[YOUR TASK]
Please transcribe the data exactly, with nothing left out.

Start of GIVEN DATA

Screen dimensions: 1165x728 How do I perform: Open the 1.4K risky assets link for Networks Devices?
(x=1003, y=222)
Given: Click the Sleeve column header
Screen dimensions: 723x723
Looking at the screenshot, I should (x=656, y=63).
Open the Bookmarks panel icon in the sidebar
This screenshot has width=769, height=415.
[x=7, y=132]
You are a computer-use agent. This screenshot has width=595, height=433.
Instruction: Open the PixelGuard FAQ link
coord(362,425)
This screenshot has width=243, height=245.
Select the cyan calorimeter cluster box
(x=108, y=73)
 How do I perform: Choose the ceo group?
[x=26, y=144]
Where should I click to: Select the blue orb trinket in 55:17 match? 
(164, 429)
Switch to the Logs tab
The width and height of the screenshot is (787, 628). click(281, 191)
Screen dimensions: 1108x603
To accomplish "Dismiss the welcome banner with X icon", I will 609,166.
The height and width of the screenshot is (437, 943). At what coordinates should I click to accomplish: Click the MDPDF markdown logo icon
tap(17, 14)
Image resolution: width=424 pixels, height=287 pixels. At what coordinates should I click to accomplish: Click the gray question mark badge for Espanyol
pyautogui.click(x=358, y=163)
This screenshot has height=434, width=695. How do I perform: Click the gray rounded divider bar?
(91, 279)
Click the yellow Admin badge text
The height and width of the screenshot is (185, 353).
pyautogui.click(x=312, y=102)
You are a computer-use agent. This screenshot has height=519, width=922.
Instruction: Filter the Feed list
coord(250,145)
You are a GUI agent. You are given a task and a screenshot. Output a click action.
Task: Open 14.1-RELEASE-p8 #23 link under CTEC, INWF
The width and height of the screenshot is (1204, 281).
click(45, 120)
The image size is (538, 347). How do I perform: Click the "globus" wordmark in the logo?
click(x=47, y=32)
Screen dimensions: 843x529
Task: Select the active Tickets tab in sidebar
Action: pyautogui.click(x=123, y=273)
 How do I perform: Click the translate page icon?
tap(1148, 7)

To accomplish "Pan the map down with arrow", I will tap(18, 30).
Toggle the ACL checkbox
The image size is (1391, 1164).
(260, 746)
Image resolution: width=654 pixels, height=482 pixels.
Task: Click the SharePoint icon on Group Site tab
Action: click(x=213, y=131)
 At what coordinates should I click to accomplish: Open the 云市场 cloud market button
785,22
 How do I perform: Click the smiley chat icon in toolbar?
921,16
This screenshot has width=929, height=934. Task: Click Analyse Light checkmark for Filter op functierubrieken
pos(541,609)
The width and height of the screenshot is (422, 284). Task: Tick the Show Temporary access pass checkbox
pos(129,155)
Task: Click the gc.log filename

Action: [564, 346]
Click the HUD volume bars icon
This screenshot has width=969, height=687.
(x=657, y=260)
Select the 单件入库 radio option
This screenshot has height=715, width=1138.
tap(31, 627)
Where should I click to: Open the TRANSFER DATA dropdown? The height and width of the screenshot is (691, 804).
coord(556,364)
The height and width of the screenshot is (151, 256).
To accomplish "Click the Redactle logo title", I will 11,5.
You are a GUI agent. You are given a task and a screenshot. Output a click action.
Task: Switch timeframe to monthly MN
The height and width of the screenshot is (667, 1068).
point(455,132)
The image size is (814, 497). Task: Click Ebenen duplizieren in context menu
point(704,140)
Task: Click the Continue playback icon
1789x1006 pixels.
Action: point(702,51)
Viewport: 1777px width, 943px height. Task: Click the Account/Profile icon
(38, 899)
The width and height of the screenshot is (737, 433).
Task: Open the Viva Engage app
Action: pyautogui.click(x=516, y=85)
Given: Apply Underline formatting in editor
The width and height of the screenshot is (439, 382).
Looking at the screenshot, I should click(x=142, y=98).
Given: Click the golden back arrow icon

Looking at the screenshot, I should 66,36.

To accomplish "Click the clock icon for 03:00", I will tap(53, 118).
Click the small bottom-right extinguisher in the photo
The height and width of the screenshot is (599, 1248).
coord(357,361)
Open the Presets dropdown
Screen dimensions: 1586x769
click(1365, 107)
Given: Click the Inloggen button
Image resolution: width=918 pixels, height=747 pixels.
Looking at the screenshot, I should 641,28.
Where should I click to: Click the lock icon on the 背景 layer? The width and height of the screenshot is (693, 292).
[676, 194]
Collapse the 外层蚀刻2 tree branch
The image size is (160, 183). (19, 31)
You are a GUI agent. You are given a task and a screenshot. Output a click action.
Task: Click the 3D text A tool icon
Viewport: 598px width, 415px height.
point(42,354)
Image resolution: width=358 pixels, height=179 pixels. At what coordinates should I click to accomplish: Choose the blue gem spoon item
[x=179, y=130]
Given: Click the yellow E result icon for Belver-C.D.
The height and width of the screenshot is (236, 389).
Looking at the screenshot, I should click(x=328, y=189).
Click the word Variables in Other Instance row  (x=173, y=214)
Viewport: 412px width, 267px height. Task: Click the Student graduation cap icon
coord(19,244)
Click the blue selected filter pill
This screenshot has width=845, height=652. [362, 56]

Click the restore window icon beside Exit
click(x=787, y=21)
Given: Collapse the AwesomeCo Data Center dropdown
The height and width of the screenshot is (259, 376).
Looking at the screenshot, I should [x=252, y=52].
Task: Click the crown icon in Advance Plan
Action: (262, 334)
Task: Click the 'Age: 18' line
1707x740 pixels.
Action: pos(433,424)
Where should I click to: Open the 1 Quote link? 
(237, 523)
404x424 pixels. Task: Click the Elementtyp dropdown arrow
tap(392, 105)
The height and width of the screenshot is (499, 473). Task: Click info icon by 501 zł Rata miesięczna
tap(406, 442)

End of GIVEN DATA

[EXERCISE RESPONSE]
Screen dimensions: 1165x728 How do I perform: Open the 1.4K risky assets link for Networks Devices?
(x=1003, y=222)
Given: Click the Sleeve column header
Screen dimensions: 723x723
Looking at the screenshot, I should (x=656, y=63).
Open the Bookmarks panel icon in the sidebar
This screenshot has width=769, height=415.
[x=7, y=132]
You are a computer-use agent. This screenshot has width=595, height=433.
Instruction: Open the PixelGuard FAQ link
coord(362,425)
This screenshot has width=243, height=245.
Select the cyan calorimeter cluster box
(x=108, y=73)
 How do I perform: Choose the ceo group?
[x=26, y=144]
Where should I click to: Select the blue orb trinket in 55:17 match? 
(164, 429)
Switch to the Logs tab
The width and height of the screenshot is (787, 628). click(281, 191)
Screen dimensions: 1108x603
To accomplish "Dismiss the welcome banner with X icon", I will 609,166.
The height and width of the screenshot is (437, 943). At what coordinates should I click to accomplish: Click the MDPDF markdown logo icon
tap(17, 14)
Image resolution: width=424 pixels, height=287 pixels. At what coordinates should I click to accomplish: Click the gray question mark badge for Espanyol
pyautogui.click(x=358, y=163)
This screenshot has height=434, width=695. How do I perform: Click the gray rounded divider bar?
(91, 279)
Click the yellow Admin badge text
The height and width of the screenshot is (185, 353).
pyautogui.click(x=312, y=102)
You are a computer-use agent. This screenshot has height=519, width=922.
Instruction: Filter the Feed list
coord(250,145)
You are a GUI agent. You are given a task and a screenshot. Output a click action.
Task: Open 14.1-RELEASE-p8 #23 link under CTEC, INWF
The width and height of the screenshot is (1204, 281).
click(45, 120)
The image size is (538, 347). How do I perform: Click the "globus" wordmark in the logo?
click(x=47, y=32)
Screen dimensions: 843x529
Task: Select the active Tickets tab in sidebar
Action: pyautogui.click(x=123, y=273)
 How do I perform: Click the translate page icon?
tap(1148, 7)

To accomplish "Pan the map down with arrow", I will tap(18, 30).
Toggle the ACL checkbox
The image size is (1391, 1164).
(260, 746)
Image resolution: width=654 pixels, height=482 pixels.
Task: Click the SharePoint icon on Group Site tab
Action: click(x=213, y=131)
 At what coordinates should I click to accomplish: Open the 云市场 cloud market button
785,22
 How do I perform: Click the smiley chat icon in toolbar?
921,16
This screenshot has width=929, height=934. Task: Click Analyse Light checkmark for Filter op functierubrieken
pos(541,609)
The width and height of the screenshot is (422, 284). Task: Tick the Show Temporary access pass checkbox
pos(129,155)
Task: Click the gc.log filename

Action: [564, 346]
Click the HUD volume bars icon
This screenshot has width=969, height=687.
(x=657, y=260)
Select the 单件入库 radio option
This screenshot has height=715, width=1138.
tap(31, 627)
Where should I click to: Open the TRANSFER DATA dropdown? The height and width of the screenshot is (691, 804).
coord(556,364)
The height and width of the screenshot is (151, 256).
To accomplish "Click the Redactle logo title", I will 11,5.
You are a GUI agent. You are given a task and a screenshot. Output a click action.
Task: Switch timeframe to monthly MN
The height and width of the screenshot is (667, 1068).
point(455,132)
The image size is (814, 497). Task: Click Ebenen duplizieren in context menu
point(704,140)
Task: Click the Continue playback icon
1789x1006 pixels.
Action: point(702,51)
Viewport: 1777px width, 943px height. Task: Click the Account/Profile icon
(38, 899)
The width and height of the screenshot is (737, 433).
Task: Open the Viva Engage app
Action: pyautogui.click(x=516, y=85)
Given: Apply Underline formatting in editor
The width and height of the screenshot is (439, 382).
Looking at the screenshot, I should click(x=142, y=98).
Given: Click the golden back arrow icon

Looking at the screenshot, I should 66,36.

To accomplish "Click the clock icon for 03:00", I will tap(53, 118).
Click the small bottom-right extinguisher in the photo
The height and width of the screenshot is (599, 1248).
coord(357,361)
Open the Presets dropdown
Screen dimensions: 1586x769
click(1365, 107)
Given: Click the Inloggen button
Image resolution: width=918 pixels, height=747 pixels.
Looking at the screenshot, I should 641,28.
Where should I click to: Click the lock icon on the 背景 layer? The width and height of the screenshot is (693, 292).
[676, 194]
Collapse the 外层蚀刻2 tree branch
The image size is (160, 183). (19, 31)
You are a GUI agent. You are given a task and a screenshot. Output a click action.
Task: Click the 3D text A tool icon
Viewport: 598px width, 415px height.
point(42,354)
Image resolution: width=358 pixels, height=179 pixels. At what coordinates should I click to accomplish: Choose the blue gem spoon item
[x=179, y=130]
Given: Click the yellow E result icon for Belver-C.D.
The height and width of the screenshot is (236, 389).
Looking at the screenshot, I should click(x=328, y=189).
Click the word Variables in Other Instance row  (x=173, y=214)
Viewport: 412px width, 267px height. Task: Click the Student graduation cap icon
coord(19,244)
Click the blue selected filter pill
This screenshot has width=845, height=652. [362, 56]

Click the restore window icon beside Exit
click(x=787, y=21)
Given: Collapse the AwesomeCo Data Center dropdown
The height and width of the screenshot is (259, 376).
Looking at the screenshot, I should [x=252, y=52].
Task: Click the crown icon in Advance Plan
Action: (262, 334)
Task: Click the 'Age: 18' line
1707x740 pixels.
Action: pos(433,424)
Where should I click to: Open the 1 Quote link? 
(237, 523)
404x424 pixels. Task: Click the Elementtyp dropdown arrow
tap(392, 105)
The height and width of the screenshot is (499, 473). Task: Click info icon by 501 zł Rata miesięczna
tap(406, 442)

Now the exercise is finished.